Lesson Four: The Mountain Is You

“The worst thing that’s ever happened to you is still the worst thing that’s ever happened to you.”

I don’t know who originally said that, but I’ve heard Joe Rogan repeat it at least 100 times—and it’s always stuck with me.

Pain Doesn’t Scale

What shattered me might not even faze someone else. But the mistake I used to make was believing that someone else’s suffering somehow invalidated mine.

Naval Ravikant said, “The enemy of peace of mind is expectations.”

And man, I’ve carried so many expectations of who I should be by now, how strong I should be. But I never gave myself credit for not yet having the chance to become that person.

When life hit hard, I didn’t just endure the pain—I started arguing with it.

This shouldn’t be happening.

I should be past this.

I’m stronger than this.

That voice wasn’t always wrong. But it was never the whole story.

Struggle Is Formative

Not inspirational. Not poetic. Just… necessary.

It carved away parts of me that weren’t built to last. Not because life is meant to be suffering, but because suffering showed me what I could survive.

I was listening to a podcast recently, and Alex Hormozi stated, “You are perfectly designed to get the results you are currently getting.”

That one hit hard, because when I was stuck, I realized I had built the system that kept me there.

My habits. My thoughts. My environment.

They were all doing their job perfectly. Just not the job I wanted them to do.

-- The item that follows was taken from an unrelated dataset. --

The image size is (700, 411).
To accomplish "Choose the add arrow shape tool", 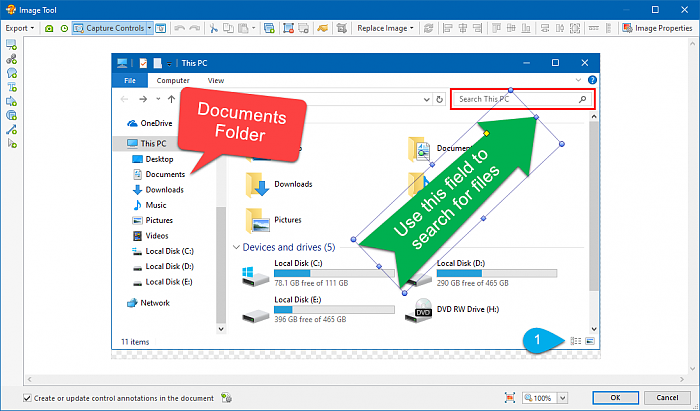I will tap(11, 101).
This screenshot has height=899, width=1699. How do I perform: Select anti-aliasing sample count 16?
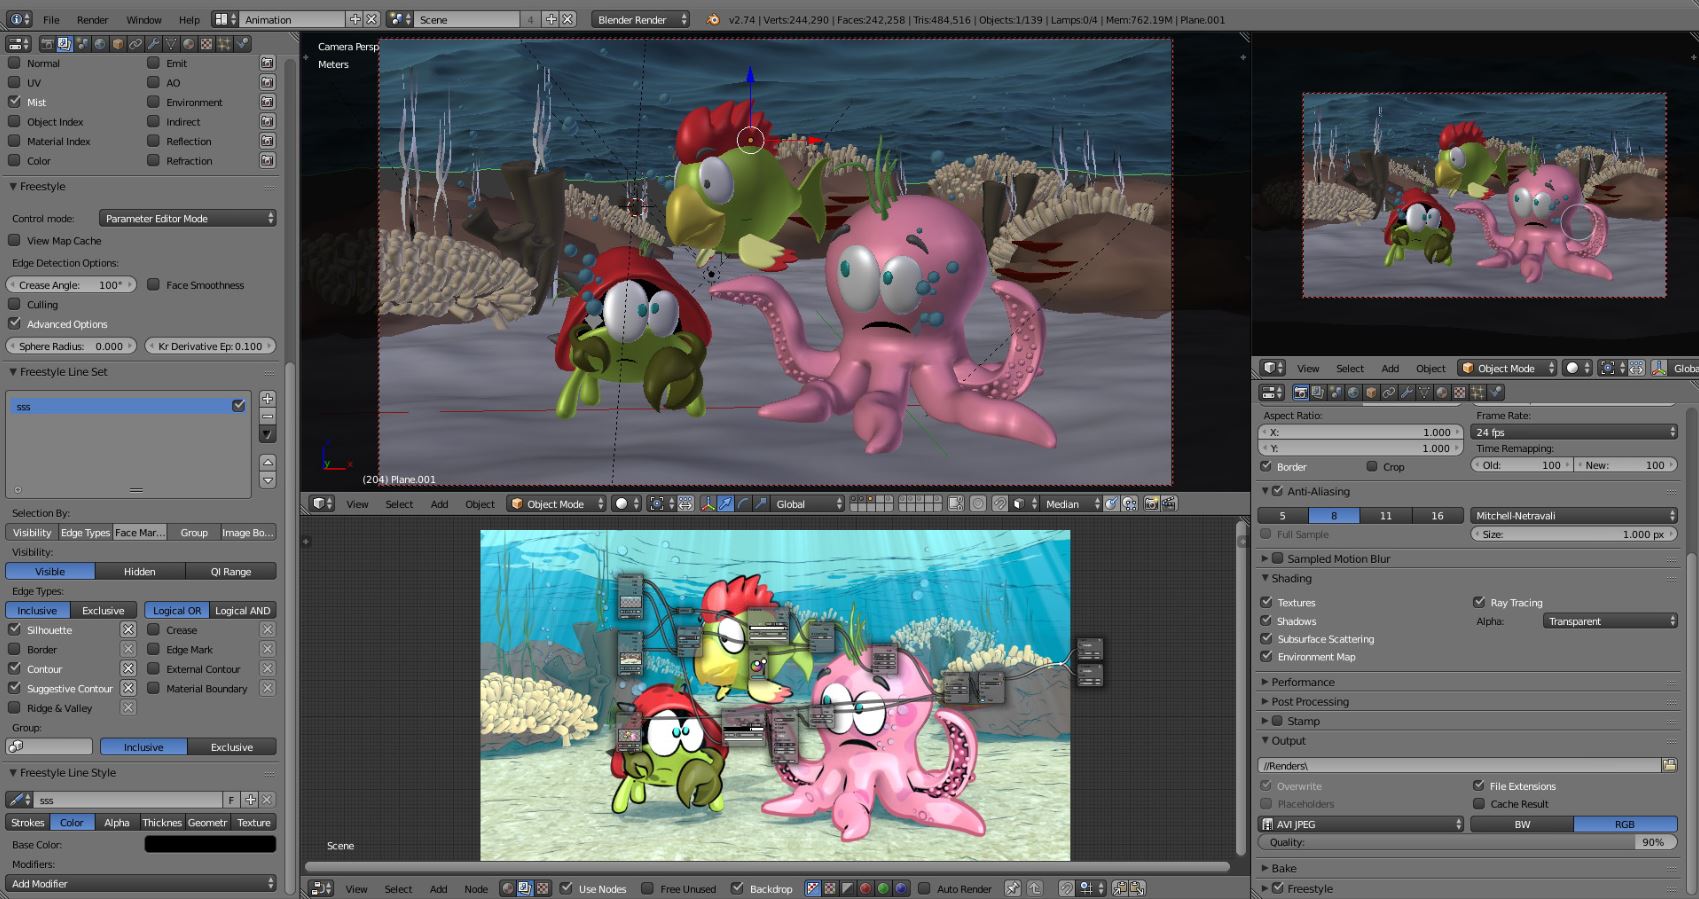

I didn’t need motivation. I needed a new framework.

I needed to nut the fuck up.

Responsibility Changed Everything

Here’s the truth that finally stuck:

I am where I am because of me.

My decisions. My actions. My inaction.

It wasn’t about blame—it was about agency.

Because if I built this life, even unintentionally… then I could rebuild and reshape it, deliberately.

That realization didn’t make it easier. It made it heavier, because the change felt harder than the pain I’d gotten used to carrying.

But I wasn’t powerless.

I was responsible.

And that responsibility? It wasn’t a burden—it was a gift.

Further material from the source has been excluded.